— What to do —
Exact reproduction of all the data is needed.

[Extracted records]
=== Begin Enclosure ===

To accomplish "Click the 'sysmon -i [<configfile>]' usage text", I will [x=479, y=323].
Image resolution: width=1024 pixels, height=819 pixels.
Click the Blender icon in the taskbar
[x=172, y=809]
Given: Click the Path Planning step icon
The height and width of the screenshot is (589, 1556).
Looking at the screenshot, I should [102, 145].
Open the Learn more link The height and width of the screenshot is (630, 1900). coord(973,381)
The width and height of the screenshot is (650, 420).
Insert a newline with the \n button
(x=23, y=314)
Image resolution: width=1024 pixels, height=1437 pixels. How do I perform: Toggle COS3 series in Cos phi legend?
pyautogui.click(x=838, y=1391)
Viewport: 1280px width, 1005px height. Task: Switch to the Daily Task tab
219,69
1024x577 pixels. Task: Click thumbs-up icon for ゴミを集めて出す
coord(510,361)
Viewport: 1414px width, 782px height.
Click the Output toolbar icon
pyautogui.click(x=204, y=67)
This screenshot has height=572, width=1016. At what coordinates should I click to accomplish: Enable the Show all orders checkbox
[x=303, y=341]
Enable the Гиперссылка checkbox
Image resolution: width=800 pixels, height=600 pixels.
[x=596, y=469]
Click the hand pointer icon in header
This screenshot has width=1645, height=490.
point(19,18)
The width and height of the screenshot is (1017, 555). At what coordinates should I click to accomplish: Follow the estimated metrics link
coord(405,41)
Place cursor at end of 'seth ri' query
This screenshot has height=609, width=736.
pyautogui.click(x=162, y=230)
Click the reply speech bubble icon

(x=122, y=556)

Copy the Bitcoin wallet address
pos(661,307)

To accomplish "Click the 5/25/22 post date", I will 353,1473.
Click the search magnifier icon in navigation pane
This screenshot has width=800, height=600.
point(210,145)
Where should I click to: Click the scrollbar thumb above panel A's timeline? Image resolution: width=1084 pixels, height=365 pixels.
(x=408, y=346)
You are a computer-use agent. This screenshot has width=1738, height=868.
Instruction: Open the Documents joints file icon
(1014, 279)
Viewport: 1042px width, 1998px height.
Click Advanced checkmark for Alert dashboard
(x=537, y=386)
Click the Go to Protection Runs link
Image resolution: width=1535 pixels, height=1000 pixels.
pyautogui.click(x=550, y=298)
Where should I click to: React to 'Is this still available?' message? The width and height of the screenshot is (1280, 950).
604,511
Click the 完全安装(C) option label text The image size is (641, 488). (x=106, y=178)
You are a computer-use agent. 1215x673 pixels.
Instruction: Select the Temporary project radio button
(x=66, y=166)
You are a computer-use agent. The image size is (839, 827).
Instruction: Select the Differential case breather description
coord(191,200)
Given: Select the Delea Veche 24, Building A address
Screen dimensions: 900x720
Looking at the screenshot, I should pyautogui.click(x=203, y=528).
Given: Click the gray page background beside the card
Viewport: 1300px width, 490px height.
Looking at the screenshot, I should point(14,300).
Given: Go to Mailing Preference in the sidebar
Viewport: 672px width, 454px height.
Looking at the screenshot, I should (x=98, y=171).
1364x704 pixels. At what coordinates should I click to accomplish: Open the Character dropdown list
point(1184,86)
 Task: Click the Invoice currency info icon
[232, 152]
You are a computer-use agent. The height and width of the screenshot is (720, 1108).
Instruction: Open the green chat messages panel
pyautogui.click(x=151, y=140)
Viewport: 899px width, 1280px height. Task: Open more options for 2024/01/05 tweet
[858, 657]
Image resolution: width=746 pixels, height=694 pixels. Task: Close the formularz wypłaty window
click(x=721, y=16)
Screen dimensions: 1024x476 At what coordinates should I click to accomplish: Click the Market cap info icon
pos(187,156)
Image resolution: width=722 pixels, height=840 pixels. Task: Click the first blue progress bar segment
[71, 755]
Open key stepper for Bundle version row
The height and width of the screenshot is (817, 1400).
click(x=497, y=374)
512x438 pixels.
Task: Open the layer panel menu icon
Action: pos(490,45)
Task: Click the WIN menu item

=== End Enclosure ===

— Exercise answer —
To accomplish "Click the 'sysmon -i [<configfile>]' usage text", I will [x=479, y=323].
Image resolution: width=1024 pixels, height=819 pixels.
Click the Blender icon in the taskbar
[x=172, y=809]
Given: Click the Path Planning step icon
The height and width of the screenshot is (589, 1556).
Looking at the screenshot, I should [102, 145].
Open the Learn more link The height and width of the screenshot is (630, 1900). coord(973,381)
The width and height of the screenshot is (650, 420).
Insert a newline with the \n button
(x=23, y=314)
Image resolution: width=1024 pixels, height=1437 pixels. How do I perform: Toggle COS3 series in Cos phi legend?
pyautogui.click(x=838, y=1391)
Viewport: 1280px width, 1005px height. Task: Switch to the Daily Task tab
219,69
1024x577 pixels. Task: Click thumbs-up icon for ゴミを集めて出す
coord(510,361)
Viewport: 1414px width, 782px height.
Click the Output toolbar icon
pyautogui.click(x=204, y=67)
This screenshot has height=572, width=1016. At what coordinates should I click to accomplish: Enable the Show all orders checkbox
[x=303, y=341]
Enable the Гиперссылка checkbox
Image resolution: width=800 pixels, height=600 pixels.
[x=596, y=469]
Click the hand pointer icon in header
This screenshot has width=1645, height=490.
point(19,18)
The width and height of the screenshot is (1017, 555). At what coordinates should I click to accomplish: Follow the estimated metrics link
coord(405,41)
Place cursor at end of 'seth ri' query
This screenshot has height=609, width=736.
pyautogui.click(x=162, y=230)
Click the reply speech bubble icon

(x=122, y=556)

Copy the Bitcoin wallet address
pos(661,307)

To accomplish "Click the 5/25/22 post date", I will 353,1473.
Click the search magnifier icon in navigation pane
This screenshot has width=800, height=600.
point(210,145)
Where should I click to: Click the scrollbar thumb above panel A's timeline? Image resolution: width=1084 pixels, height=365 pixels.
(x=408, y=346)
You are a computer-use agent. This screenshot has width=1738, height=868.
Instruction: Open the Documents joints file icon
(1014, 279)
Viewport: 1042px width, 1998px height.
Click Advanced checkmark for Alert dashboard
(x=537, y=386)
Click the Go to Protection Runs link
Image resolution: width=1535 pixels, height=1000 pixels.
pyautogui.click(x=550, y=298)
Where should I click to: React to 'Is this still available?' message? The width and height of the screenshot is (1280, 950).
604,511
Click the 完全安装(C) option label text The image size is (641, 488). (x=106, y=178)
You are a computer-use agent. 1215x673 pixels.
Instruction: Select the Temporary project radio button
(x=66, y=166)
You are a computer-use agent. The image size is (839, 827).
Instruction: Select the Differential case breather description
coord(191,200)
Given: Select the Delea Veche 24, Building A address
Screen dimensions: 900x720
Looking at the screenshot, I should pyautogui.click(x=203, y=528).
Given: Click the gray page background beside the card
Viewport: 1300px width, 490px height.
Looking at the screenshot, I should point(14,300).
Given: Go to Mailing Preference in the sidebar
Viewport: 672px width, 454px height.
Looking at the screenshot, I should (x=98, y=171).
1364x704 pixels. At what coordinates should I click to accomplish: Open the Character dropdown list
point(1184,86)
 Task: Click the Invoice currency info icon
[232, 152]
You are a computer-use agent. The height and width of the screenshot is (720, 1108).
Instruction: Open the green chat messages panel
pyautogui.click(x=151, y=140)
Viewport: 899px width, 1280px height. Task: Open more options for 2024/01/05 tweet
[858, 657]
Image resolution: width=746 pixels, height=694 pixels. Task: Close the formularz wypłaty window
click(x=721, y=16)
Screen dimensions: 1024x476 At what coordinates should I click to accomplish: Click the Market cap info icon
pos(187,156)
Image resolution: width=722 pixels, height=840 pixels. Task: Click the first blue progress bar segment
[71, 755]
Open key stepper for Bundle version row
The height and width of the screenshot is (817, 1400).
click(x=497, y=374)
512x438 pixels.
Task: Open the layer panel menu icon
Action: pos(490,45)
Task: Click the WIN menu item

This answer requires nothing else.